DR. JOSE L. RAMIREZ-GARCIALUNA earned his MD and an MSc in epidemiology and biostatistics from Universidad Autonoma de San Luis Potosi, in Mexico. He practiced for five years as an emergency and critical care physician before earning a Ph.D. in experimental surgery at McGill University, Canada. In addition, he holds graduate diplomas in surgical innovation, machine learning, and data science. Dr. Ramirez-GarciaLuna's areas of expertise include wound healing research, the immunology of wound healing, surgical innovation, and e-Health. For the past 10-years, he has used spectral imaging, infrared thermography, machine learning, and artificial intelligence for a plethora of surgical problems, including wound healing and COVID-19 infection detection.

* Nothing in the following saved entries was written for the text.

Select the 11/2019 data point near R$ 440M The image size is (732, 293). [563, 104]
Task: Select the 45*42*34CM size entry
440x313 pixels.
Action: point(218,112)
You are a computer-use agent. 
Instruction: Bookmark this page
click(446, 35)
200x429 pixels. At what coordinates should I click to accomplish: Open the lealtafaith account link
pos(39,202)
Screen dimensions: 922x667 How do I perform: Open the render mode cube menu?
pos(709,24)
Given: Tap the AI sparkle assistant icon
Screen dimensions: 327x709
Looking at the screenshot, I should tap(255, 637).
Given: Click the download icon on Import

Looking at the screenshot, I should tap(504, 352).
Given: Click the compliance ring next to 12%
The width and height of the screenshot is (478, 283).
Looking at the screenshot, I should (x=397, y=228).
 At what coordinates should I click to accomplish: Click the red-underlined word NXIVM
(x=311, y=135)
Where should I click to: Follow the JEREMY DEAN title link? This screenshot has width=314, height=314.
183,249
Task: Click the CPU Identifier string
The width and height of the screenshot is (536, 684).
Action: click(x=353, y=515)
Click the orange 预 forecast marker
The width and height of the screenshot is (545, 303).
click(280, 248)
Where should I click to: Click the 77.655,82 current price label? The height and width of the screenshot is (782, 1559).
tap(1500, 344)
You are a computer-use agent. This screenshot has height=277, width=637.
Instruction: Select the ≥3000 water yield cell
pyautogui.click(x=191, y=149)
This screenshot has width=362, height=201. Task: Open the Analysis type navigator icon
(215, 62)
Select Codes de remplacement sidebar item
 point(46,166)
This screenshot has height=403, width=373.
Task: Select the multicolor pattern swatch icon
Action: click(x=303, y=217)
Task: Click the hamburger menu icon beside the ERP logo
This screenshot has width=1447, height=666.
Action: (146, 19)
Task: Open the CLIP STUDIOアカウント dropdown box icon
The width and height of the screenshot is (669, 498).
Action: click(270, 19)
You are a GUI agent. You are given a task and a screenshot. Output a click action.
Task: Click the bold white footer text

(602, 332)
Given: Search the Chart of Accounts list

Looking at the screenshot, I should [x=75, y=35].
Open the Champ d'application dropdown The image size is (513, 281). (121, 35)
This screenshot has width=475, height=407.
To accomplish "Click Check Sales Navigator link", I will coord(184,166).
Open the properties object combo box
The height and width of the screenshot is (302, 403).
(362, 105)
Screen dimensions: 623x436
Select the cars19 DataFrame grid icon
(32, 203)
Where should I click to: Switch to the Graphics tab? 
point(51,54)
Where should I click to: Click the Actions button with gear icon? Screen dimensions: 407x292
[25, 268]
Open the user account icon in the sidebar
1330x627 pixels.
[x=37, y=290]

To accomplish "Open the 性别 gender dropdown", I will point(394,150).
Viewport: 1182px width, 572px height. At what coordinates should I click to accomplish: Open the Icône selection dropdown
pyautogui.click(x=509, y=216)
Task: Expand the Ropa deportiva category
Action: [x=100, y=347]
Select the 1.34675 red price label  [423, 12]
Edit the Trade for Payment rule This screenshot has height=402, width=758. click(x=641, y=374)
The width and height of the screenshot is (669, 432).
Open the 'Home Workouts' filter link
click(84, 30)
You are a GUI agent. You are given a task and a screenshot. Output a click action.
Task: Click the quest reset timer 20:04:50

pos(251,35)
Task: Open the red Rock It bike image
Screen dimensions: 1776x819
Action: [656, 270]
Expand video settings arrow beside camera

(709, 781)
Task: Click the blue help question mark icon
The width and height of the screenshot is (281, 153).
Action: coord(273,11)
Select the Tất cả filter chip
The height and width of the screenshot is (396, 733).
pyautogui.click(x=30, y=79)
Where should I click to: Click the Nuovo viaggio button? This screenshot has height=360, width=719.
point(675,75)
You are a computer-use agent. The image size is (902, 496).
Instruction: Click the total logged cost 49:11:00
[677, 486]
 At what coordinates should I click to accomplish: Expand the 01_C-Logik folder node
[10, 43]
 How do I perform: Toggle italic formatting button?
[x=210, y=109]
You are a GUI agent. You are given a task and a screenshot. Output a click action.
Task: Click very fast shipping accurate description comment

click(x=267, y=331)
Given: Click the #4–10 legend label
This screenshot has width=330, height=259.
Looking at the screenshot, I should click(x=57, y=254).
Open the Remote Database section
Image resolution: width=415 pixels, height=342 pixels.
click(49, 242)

He has authored over 80 peer-reviewed articles, and his research has been awarded multiple accolades, including McGill University's Rising Star Award and the distinction as a Fellow of the Mexican National Council for Science and Technology. Dr. Ramirez-Garcialuna is the Director of Medical Affairs for Polymedics Innovations, a company focused on developing synthetic skin substitutes, and is a medical and scientific consultant for several biotech companies. He is also affiliated with the Division of Experimental Surgery of McGill University, Canada and as an Adjunct Professor in the Department of Surgery of Universidad Autonoma de San Luis Potosi, Mexico.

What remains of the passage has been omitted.